We performed a retrospective analysis of patients with metastatic urothelial carcinoma who underwent treatment with either enfortumab vedotin and pembrolizumab, or enfortumab vedotin alone. Patients received a fixed dose of 60mg of enfortumab vedotin, with 200mg of pembrolizumab added when applicable. Baseline characteristics, side effects, and CTCAE grading were examined. The primary endpoints were to evaluate whether the EVITA criteria could predict the incidence and severity of adverse events. Additionally, response rate and progression-free survival (PFS) were analyzed in relation to the EVITA criteria.

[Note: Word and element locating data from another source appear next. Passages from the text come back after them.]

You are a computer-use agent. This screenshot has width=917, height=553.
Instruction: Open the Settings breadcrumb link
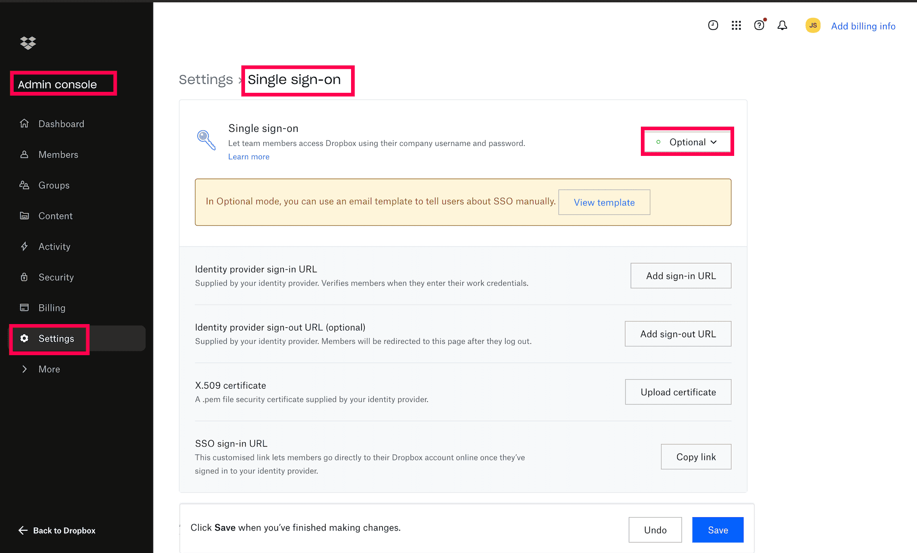[x=206, y=79]
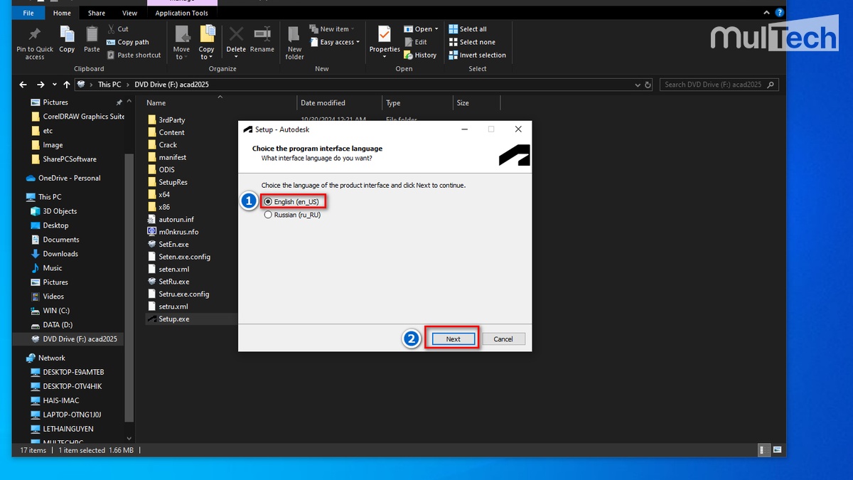The image size is (853, 480).
Task: Click the Up directory arrow icon
Action: tap(67, 85)
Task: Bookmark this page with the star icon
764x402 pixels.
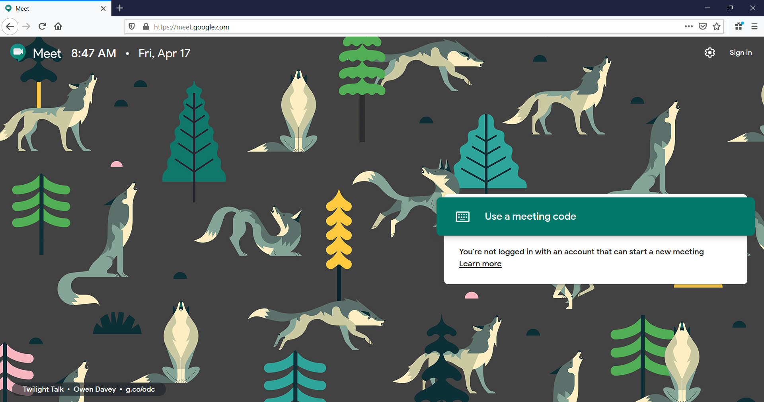Action: click(x=717, y=27)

This retrospective analysis included 57 patients with metastatic urothelial carcinoma treated with either enfortumab vedotin and pembrolizumab, or enfortumab vedotin alone. Seventeen patients had EVITA scores ≥2, while 40 patients had scores <2. In the EVITA ≥2 group, 3 of 17 patients (17.6%) experienced Grade 2 or higher adverse events (AEs), compared to the EVITA <2 group, where the proportion of Grade 2 or higher AEs was observed in the EVITA <2 group, however, the difference did not reach statistical significance (P=0.5). Objective response rates were 35.0% in the EVITA <2 group and 35.3% in the EVITA ≥2 group, with no statistically significant difference.

In conclusion, the EVITA criteria may have the potential for predicting adverse events associated with reduced-dose enfortumab vedotin treatment in an Asian population. The lack of statistical significance in this study might be attributed to the limited sample size. However, our findings suggest that the EVITA criteria do not appear to effectively predict treatment response. These findings warrant further investigation in larger, prospective studies.